- **Goal of the exercise**
Word for word, restate the lines from the one holding "Viewport: 1165px width, 1036px" through the end of the data below, including both endpoints and nothing more.
::::::::::
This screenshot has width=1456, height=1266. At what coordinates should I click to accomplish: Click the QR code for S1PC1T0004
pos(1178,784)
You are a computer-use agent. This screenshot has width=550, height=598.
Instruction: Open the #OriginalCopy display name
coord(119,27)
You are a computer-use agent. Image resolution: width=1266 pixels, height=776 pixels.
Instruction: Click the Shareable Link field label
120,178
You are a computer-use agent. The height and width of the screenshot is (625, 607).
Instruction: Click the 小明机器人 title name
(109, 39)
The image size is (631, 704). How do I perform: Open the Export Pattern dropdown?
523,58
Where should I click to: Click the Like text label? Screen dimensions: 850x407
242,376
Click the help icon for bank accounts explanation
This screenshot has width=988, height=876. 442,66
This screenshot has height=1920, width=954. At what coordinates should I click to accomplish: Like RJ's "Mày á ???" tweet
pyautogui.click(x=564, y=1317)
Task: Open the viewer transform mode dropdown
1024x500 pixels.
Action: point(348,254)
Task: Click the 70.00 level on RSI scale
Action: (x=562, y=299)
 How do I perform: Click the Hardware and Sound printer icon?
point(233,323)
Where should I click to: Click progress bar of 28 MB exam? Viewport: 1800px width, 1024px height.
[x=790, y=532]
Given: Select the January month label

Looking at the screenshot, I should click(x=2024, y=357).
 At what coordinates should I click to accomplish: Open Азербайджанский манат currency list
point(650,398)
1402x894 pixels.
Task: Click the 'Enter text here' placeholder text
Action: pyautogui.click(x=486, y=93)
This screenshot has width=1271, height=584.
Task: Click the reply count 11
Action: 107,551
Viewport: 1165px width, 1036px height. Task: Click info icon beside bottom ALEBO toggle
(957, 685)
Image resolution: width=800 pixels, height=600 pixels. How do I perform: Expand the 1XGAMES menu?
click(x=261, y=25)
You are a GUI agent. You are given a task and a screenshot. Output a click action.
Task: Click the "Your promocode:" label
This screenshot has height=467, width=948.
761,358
::::::::::
- **Answer to this task**
Viewport: 1165px width, 1036px height. Task: Click info icon beside bottom ALEBO toggle
(957, 685)
Image resolution: width=800 pixels, height=600 pixels. How do I perform: Expand the 1XGAMES menu?
click(x=261, y=25)
You are a GUI agent. You are given a task and a screenshot. Output a click action.
Task: Click the "Your promocode:" label
This screenshot has height=467, width=948.
761,358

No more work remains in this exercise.